Task inputs:

---*---

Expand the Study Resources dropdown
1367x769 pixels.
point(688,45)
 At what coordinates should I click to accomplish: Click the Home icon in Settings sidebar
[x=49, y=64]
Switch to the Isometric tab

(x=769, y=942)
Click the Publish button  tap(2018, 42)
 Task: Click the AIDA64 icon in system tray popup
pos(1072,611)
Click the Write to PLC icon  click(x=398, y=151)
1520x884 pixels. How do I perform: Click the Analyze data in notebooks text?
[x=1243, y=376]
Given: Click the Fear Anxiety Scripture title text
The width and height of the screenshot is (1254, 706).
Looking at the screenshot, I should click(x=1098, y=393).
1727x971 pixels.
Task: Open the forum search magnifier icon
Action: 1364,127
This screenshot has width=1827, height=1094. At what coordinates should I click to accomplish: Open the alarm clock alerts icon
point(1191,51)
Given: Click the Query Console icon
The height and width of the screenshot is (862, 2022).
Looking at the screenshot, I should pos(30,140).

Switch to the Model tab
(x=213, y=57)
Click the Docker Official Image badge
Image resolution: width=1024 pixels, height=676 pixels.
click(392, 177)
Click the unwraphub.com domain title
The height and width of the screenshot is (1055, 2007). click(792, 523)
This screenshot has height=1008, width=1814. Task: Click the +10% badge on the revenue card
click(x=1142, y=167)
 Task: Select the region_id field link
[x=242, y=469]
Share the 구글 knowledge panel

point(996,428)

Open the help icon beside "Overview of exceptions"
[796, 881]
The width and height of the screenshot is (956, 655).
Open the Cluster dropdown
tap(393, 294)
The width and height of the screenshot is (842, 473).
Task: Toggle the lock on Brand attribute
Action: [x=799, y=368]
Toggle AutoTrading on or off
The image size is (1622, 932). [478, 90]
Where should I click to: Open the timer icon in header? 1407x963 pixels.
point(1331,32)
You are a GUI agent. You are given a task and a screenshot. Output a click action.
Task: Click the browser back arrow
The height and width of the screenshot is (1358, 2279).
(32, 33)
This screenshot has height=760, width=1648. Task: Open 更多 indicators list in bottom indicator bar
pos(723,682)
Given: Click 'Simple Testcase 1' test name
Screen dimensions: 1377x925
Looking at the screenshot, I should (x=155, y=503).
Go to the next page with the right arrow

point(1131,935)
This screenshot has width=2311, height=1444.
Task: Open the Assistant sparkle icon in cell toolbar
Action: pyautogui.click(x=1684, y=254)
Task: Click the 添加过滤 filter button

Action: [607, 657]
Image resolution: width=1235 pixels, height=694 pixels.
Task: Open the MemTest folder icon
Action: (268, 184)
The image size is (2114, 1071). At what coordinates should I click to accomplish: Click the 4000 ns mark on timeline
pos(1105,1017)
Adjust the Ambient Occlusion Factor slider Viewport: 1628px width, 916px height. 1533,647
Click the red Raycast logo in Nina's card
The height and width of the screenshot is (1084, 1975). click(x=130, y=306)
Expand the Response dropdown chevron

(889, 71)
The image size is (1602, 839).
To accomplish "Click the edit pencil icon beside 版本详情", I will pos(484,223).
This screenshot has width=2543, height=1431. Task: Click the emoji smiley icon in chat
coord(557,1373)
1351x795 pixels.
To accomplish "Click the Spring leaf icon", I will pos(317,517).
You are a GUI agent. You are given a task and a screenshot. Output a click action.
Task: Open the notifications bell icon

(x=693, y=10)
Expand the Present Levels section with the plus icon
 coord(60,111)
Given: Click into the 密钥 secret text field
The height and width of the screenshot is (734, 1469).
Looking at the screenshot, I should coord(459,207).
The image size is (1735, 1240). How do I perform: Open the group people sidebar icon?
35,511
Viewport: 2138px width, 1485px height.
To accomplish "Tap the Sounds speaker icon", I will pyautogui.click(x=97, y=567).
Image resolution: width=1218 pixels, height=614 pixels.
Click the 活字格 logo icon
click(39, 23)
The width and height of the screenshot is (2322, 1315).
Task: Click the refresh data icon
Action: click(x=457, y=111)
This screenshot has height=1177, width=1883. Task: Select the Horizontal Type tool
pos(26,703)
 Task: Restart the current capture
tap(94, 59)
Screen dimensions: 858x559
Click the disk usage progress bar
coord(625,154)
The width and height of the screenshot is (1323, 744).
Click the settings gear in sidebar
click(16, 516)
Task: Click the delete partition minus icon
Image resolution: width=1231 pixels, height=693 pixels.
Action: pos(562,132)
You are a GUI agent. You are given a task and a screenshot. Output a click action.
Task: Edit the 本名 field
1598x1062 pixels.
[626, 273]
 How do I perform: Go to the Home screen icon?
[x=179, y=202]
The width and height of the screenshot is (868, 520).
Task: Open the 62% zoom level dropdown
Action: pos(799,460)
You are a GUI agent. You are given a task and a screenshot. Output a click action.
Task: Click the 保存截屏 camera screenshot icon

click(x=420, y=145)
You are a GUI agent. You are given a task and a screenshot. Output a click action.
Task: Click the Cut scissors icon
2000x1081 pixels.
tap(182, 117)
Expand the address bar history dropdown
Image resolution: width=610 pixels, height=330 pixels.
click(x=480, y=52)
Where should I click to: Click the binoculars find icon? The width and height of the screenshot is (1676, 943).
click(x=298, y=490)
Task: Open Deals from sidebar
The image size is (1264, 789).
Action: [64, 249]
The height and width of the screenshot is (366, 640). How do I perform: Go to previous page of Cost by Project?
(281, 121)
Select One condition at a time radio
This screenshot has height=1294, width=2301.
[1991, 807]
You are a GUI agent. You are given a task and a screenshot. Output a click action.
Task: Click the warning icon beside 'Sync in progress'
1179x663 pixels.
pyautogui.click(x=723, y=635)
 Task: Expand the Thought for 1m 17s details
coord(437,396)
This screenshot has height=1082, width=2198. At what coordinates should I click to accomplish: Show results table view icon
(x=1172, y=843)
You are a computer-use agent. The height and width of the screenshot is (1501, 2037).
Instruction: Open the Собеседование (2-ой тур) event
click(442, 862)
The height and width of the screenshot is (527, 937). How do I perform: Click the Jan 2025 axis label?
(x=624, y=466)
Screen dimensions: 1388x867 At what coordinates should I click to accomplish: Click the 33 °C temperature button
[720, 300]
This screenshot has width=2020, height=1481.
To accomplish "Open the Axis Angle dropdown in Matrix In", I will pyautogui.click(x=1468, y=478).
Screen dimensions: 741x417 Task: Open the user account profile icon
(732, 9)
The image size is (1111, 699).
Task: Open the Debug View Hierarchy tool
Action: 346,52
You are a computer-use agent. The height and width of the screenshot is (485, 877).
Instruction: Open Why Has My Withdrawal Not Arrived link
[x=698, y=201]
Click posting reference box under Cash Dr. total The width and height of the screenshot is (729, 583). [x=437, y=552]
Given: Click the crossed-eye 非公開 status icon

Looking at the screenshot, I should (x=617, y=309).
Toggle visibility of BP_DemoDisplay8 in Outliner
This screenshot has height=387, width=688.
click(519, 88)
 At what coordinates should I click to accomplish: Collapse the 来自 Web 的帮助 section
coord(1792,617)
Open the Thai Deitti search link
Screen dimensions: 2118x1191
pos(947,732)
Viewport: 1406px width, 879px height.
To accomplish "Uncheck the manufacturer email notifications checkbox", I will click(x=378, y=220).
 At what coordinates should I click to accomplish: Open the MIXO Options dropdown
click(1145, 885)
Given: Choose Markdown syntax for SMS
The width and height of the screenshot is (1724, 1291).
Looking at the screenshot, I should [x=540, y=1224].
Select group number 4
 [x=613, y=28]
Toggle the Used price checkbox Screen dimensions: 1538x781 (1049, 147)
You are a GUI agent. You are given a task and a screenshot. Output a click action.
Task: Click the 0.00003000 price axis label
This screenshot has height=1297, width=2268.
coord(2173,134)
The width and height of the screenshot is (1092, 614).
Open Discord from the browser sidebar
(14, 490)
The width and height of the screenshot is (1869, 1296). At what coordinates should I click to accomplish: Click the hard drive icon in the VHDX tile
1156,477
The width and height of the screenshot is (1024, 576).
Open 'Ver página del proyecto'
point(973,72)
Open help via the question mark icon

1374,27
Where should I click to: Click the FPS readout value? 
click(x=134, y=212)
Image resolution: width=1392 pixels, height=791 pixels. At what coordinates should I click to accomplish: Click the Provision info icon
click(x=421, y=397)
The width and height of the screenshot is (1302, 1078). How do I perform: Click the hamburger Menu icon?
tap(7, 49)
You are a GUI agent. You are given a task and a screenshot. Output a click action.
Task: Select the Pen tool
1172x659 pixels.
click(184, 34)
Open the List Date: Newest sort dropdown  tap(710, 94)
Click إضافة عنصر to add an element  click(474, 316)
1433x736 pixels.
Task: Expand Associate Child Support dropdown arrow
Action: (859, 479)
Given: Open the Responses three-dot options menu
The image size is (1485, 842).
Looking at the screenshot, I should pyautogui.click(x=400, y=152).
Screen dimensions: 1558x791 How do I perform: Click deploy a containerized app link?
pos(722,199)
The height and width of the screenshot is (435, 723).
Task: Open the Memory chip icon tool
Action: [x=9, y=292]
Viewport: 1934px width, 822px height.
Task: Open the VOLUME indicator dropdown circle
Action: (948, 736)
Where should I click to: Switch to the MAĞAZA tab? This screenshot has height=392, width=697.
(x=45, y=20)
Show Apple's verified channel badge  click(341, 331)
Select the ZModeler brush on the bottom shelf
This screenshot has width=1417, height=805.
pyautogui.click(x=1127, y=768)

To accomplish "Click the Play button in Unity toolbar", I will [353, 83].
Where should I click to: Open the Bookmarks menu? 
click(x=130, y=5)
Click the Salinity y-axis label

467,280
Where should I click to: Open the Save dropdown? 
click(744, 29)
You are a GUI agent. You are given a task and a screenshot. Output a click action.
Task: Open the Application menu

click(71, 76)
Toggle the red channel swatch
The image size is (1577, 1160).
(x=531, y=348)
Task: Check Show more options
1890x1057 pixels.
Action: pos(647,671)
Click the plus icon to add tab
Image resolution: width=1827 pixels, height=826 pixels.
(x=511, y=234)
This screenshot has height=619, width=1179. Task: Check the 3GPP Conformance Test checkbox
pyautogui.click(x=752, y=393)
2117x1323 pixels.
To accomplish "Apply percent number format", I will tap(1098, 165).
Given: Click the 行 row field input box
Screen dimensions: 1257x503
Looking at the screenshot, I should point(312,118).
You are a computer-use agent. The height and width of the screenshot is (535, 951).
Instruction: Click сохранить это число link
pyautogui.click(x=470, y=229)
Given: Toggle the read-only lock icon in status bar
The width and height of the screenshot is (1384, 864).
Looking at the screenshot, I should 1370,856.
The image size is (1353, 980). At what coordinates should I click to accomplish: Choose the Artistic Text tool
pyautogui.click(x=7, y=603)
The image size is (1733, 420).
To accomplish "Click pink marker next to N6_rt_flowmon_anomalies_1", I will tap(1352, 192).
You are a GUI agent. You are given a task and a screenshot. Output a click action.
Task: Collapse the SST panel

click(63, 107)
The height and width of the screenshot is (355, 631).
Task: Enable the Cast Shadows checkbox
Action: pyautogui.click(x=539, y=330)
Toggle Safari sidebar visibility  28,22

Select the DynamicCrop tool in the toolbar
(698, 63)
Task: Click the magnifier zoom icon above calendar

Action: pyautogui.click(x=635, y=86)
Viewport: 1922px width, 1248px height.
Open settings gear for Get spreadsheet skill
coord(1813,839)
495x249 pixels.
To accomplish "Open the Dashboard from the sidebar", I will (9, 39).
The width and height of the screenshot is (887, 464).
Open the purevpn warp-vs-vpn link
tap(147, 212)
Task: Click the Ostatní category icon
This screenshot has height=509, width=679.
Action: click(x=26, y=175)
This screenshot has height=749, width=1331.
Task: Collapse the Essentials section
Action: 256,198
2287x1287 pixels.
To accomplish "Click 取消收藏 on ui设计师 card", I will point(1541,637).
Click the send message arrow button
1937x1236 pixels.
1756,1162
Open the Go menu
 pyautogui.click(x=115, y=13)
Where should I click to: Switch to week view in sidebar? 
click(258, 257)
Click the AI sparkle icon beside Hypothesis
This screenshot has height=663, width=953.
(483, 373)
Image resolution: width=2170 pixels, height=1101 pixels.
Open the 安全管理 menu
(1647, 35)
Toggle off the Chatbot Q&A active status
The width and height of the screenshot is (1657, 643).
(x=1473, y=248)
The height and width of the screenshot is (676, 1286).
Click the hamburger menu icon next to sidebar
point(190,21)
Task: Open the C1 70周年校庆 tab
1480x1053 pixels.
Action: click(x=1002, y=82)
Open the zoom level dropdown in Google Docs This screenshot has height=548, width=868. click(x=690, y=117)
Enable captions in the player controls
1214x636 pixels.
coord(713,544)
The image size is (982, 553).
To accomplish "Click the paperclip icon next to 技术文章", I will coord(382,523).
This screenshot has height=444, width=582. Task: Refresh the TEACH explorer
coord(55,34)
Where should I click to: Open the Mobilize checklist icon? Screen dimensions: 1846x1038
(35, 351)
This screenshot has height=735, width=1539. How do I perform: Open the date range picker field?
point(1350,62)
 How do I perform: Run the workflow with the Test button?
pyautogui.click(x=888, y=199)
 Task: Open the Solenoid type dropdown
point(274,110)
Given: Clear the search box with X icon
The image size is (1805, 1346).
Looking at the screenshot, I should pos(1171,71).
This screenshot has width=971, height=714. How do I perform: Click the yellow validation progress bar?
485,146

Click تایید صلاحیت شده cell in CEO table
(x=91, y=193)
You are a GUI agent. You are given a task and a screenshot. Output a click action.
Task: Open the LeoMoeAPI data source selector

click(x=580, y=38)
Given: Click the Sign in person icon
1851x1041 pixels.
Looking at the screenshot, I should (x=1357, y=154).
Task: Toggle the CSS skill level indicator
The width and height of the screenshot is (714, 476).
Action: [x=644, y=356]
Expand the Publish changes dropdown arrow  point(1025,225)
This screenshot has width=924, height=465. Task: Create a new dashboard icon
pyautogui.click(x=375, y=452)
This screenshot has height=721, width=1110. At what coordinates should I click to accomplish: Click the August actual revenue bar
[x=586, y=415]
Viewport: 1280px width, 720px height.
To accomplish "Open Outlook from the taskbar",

---*---

Work instructions:
Return each line of the data where the word "Publish" appears.

Written solution:
Click the Publish button  tap(2018, 42)
Expand the Publish changes dropdown arrow  point(1025,225)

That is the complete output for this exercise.